The second line of each test case contains ‘N’ space-separated integers representing the elements of the array ‘arr’.
Output Format:
For each test case, print a single integer representing the maximum difference between ‘j’ and ‘i’ such that arr[j] > arr[i].
The output of each test case will be printed in a separate line.
Note:
You do not need to input or print anything, as it has already been taken care of. Just implement the given function.
Constraints:
1 <= T <= 10
1 <= N <= 10 ^ 6
1<= arr[i] <= 10 ^ 9
Time limit: 1 sec
Approaches
We will run two for loops to check whether there exist two indices, such that the difference of indexes is maximized and arr[j] > arr[i].
Algorithm:
- Run a for loop from index ‘i’ = 0 to n - 1
- Run another for loop from index ‘j’ = i + 1 to n - 1
- Check if arr[j] > arr[i] :
- If yes, then update maximum answer.
- Otherwise, do not update.
- Check if arr[j] > arr[i] :
- Run another for loop from index ‘j’ = i + 1 to n - 1
We will sort the array and maintain the order of indexes. After sorting the array ‘arr’, we know that the elements are in increasing order. So all we need to do is maximize the difference between the indexes. For every index, we need to check for the highest index present ahead. We can do this in constant time if we maintain a suffix array that provides us the information of the maximum index.
Algorithm:
- Save the indexes of elements of array ‘arr’.
- Sort the array ‘arr’
- Maintain a suffix array, in which the element at each index indicates the maximum number of indexes ahead.

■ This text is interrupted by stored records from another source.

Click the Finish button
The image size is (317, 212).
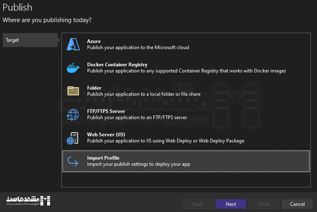pyautogui.click(x=264, y=204)
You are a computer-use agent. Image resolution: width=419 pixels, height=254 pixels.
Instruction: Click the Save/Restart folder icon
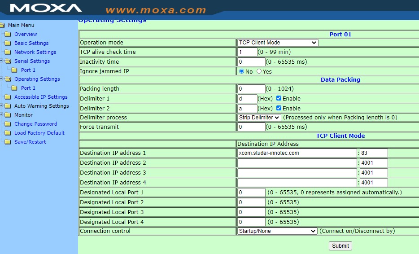pos(7,142)
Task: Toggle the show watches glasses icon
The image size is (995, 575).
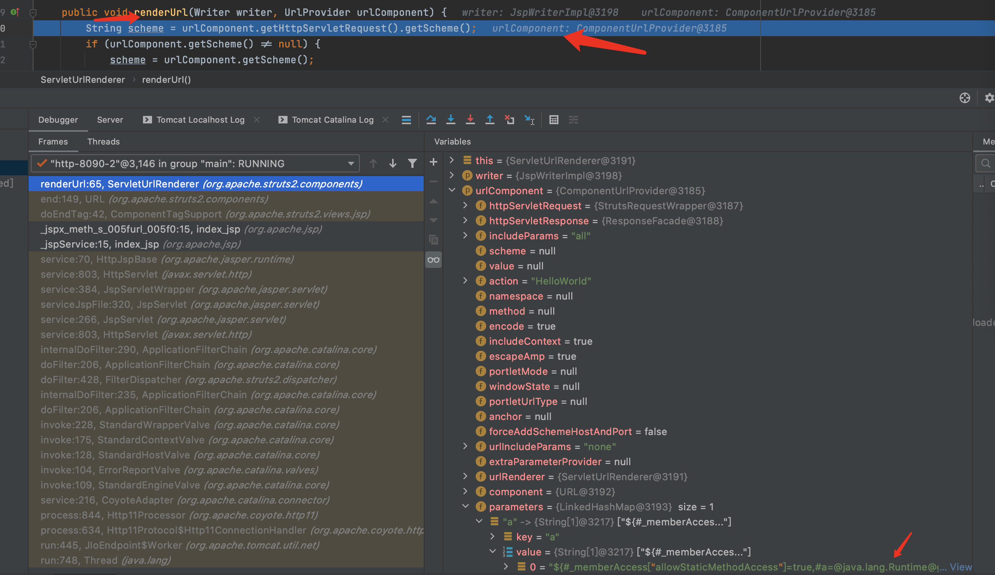Action: point(433,260)
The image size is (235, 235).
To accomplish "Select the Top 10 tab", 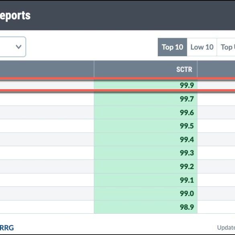I will coord(172,47).
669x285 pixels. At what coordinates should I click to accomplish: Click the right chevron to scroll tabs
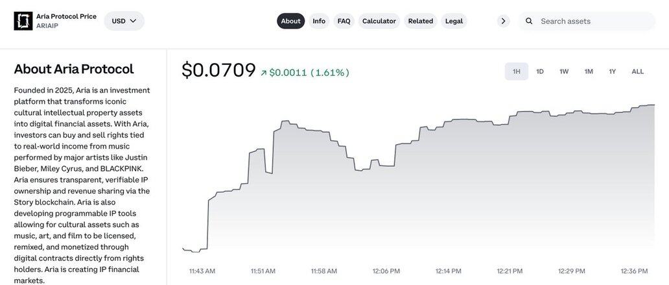click(504, 21)
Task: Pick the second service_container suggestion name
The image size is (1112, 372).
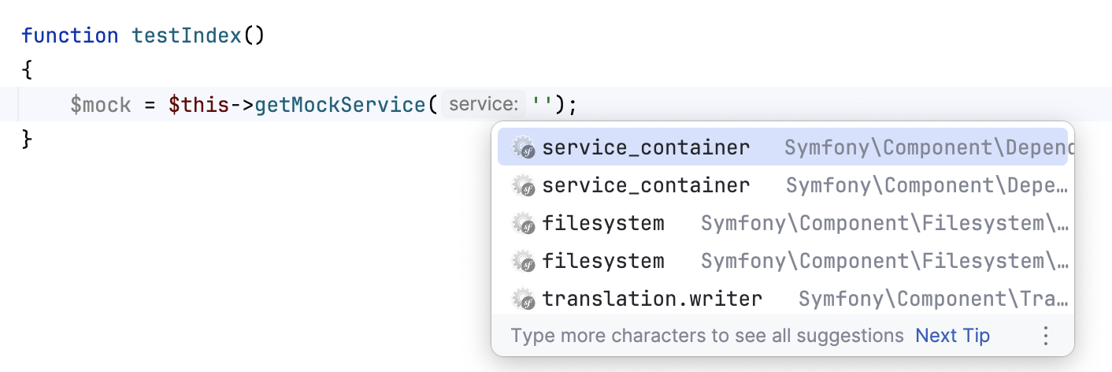Action: pos(646,185)
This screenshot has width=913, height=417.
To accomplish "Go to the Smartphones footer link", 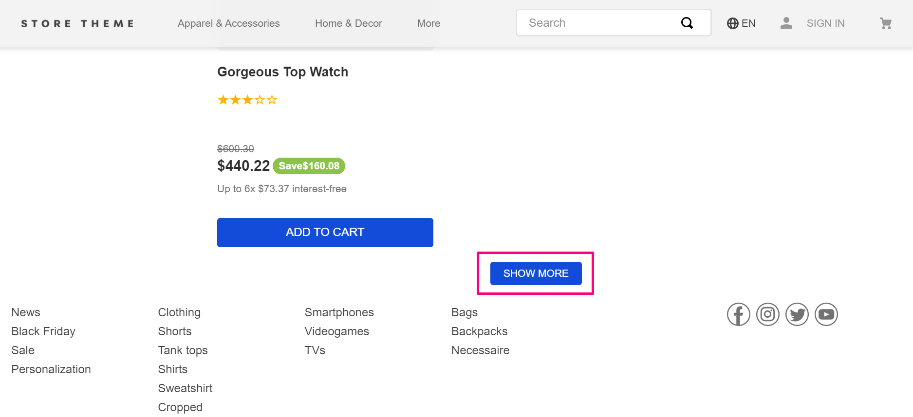I will click(x=339, y=312).
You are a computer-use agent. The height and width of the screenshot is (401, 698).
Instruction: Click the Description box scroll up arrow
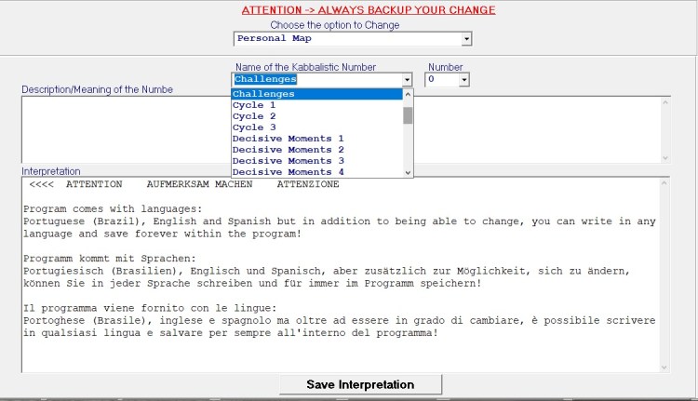pyautogui.click(x=664, y=102)
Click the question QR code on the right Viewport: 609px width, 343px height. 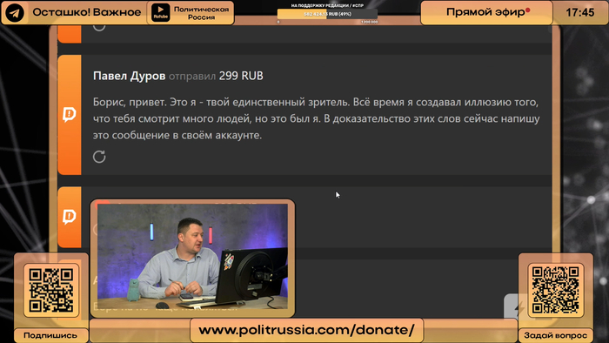tap(555, 290)
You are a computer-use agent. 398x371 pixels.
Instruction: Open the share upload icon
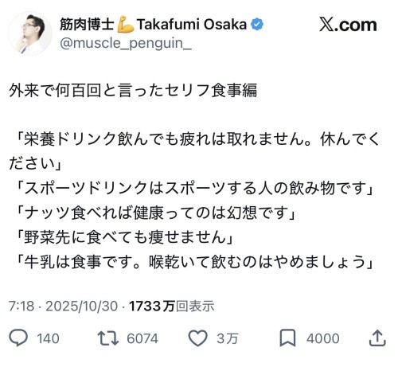click(x=377, y=338)
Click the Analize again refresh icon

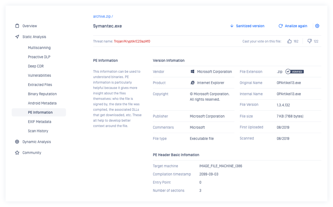click(280, 26)
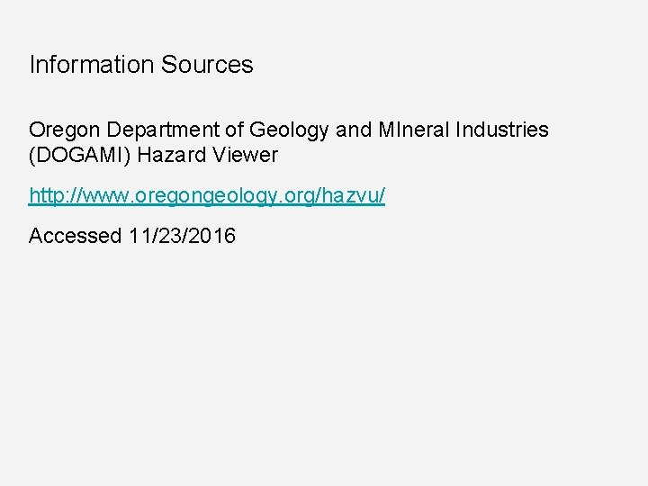Click the empty slide area below the Accessed line
Screen dimensions: 648x486
tap(324, 360)
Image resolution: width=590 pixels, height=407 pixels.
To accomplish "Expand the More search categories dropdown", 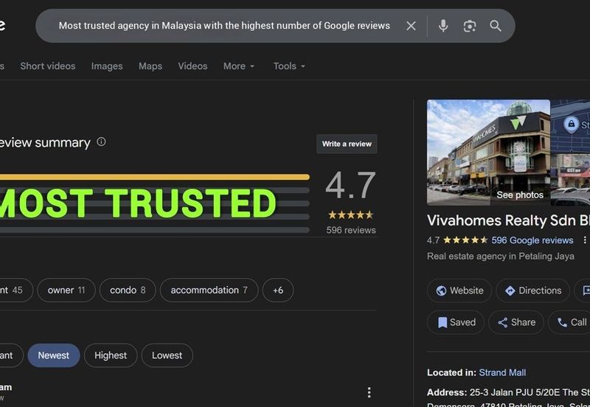I will [x=239, y=66].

- Run a for loop from i = ‘0’ to ‘N’:
- For each ‘i’, check the maximum index present ahead with the help of the suffix array, and then update the difference between that maximum index and index of the current element.
- Return the final updated answer.
All we need to do is maintain two pointers left and right, such that arr[right] > arr[left] and right-left are maximum.
Now, if we try to fix the left pointer for any element ‘E’, we will check if there is an element less in value behind this element ‘E’. If yes, then we will fix the left pointer there. Similarly, if we try to fix the right pointer for any element ‘E’, we will check if there exists an element higher in value in front of this element ‘E’. If yes, then we will fix the right pointer there.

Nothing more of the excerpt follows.